• **DESCRIPTION OF THE TASK**: Which lines in the material below contain the word "checkbox"? Gather each one.

• **MATERIAL PROVIDED**:

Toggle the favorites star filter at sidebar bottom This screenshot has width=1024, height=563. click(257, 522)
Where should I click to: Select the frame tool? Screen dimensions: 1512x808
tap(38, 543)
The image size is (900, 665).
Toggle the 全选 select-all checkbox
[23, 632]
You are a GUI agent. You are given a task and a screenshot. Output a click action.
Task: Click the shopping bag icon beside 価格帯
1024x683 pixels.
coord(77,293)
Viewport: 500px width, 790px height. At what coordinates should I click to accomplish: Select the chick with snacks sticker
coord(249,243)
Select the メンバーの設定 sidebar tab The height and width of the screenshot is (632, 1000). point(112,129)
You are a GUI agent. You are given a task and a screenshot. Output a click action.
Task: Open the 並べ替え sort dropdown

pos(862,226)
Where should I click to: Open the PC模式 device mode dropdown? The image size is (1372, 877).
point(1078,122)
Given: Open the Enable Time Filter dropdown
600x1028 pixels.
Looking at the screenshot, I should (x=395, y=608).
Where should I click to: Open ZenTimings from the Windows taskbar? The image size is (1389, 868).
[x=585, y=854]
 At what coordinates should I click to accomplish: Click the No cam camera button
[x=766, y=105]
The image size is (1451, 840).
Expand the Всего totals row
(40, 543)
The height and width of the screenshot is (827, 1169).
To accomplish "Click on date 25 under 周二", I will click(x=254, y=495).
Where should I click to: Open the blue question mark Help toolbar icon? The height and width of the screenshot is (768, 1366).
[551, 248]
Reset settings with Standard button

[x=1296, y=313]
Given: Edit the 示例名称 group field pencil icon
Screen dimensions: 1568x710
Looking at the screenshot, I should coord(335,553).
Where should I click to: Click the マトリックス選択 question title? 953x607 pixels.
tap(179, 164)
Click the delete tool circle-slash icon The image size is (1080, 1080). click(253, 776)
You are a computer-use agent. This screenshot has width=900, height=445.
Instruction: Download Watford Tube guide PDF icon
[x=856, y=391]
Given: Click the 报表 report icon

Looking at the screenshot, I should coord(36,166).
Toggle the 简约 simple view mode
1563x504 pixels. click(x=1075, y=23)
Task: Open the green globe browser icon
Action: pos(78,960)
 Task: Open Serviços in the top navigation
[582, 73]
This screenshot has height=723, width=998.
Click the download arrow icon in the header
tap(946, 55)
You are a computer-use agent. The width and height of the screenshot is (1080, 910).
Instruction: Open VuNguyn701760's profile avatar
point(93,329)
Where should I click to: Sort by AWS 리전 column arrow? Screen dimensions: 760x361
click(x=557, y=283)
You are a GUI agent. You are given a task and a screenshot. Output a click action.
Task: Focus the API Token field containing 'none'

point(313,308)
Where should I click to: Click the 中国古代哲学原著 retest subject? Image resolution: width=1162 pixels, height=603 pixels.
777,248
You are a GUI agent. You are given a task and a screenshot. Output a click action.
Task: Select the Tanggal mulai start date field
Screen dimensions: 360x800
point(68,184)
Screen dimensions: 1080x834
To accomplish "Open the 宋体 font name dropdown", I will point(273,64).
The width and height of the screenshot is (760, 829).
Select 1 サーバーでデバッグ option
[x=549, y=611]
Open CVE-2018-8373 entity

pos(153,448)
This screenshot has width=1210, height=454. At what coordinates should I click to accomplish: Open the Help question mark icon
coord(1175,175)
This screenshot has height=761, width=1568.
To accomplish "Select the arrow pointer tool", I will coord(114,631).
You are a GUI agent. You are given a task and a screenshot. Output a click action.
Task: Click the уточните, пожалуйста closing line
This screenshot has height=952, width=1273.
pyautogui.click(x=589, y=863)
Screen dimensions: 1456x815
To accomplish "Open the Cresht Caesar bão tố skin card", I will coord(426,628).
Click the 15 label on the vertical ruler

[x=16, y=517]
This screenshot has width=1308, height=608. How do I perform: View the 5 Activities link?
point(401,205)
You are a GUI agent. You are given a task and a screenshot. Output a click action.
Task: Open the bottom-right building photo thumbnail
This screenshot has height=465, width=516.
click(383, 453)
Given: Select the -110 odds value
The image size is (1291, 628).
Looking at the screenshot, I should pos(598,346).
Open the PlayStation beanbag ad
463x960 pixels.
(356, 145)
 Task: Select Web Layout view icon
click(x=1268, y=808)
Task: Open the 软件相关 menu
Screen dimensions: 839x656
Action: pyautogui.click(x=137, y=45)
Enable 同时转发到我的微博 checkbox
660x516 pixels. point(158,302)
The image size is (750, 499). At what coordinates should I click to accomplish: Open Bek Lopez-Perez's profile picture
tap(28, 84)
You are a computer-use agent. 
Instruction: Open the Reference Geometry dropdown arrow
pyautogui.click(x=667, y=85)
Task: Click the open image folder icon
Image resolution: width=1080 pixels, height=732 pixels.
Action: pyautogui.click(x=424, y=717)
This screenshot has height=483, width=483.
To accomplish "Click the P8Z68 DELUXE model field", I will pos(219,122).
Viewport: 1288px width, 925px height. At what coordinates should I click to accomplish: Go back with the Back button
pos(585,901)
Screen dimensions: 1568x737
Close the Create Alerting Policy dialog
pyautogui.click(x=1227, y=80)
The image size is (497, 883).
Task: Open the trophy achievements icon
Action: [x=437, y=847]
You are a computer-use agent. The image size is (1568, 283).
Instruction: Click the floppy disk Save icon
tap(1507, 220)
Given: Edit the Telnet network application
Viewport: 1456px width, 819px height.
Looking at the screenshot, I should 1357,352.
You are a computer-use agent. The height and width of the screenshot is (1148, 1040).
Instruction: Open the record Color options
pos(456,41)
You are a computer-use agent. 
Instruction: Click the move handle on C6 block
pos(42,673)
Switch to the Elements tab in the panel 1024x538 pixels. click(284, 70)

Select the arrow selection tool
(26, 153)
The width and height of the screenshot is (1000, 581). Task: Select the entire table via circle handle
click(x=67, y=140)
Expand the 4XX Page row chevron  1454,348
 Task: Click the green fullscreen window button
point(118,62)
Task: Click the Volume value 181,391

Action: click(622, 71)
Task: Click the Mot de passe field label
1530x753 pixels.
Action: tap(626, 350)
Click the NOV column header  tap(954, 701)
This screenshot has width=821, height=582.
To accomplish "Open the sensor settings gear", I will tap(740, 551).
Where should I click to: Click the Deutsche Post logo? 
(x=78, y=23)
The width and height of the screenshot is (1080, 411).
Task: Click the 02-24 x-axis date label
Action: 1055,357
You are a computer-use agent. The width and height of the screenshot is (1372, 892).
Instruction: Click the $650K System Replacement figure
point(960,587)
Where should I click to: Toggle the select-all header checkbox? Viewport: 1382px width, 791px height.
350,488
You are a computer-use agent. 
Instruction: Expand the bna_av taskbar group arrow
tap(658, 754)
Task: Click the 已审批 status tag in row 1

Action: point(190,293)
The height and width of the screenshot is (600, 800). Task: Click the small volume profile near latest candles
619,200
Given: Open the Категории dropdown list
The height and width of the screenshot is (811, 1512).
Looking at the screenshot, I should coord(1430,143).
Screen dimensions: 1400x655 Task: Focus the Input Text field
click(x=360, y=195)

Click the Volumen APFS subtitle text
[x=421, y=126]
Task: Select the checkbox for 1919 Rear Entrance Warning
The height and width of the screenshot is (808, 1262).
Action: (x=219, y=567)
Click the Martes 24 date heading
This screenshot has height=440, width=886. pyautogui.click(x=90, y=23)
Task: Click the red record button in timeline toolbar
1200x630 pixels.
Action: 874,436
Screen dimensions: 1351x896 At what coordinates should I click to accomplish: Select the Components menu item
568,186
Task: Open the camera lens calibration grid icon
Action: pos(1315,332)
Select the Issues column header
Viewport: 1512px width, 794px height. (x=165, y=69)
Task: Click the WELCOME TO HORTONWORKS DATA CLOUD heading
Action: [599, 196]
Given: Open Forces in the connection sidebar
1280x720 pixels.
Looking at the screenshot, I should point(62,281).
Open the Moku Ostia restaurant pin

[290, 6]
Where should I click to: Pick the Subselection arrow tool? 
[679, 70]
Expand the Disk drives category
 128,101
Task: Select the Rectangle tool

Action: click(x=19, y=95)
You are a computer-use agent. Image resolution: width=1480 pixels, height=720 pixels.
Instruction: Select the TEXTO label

• **EXPECTED ANSWER**:
Toggle the 全选 select-all checkbox
Enable 同时转发到我的微博 checkbox
Where should I click to: Toggle the select-all header checkbox? Viewport: 1382px width, 791px height.
Task: Select the checkbox for 1919 Rear Entrance Warning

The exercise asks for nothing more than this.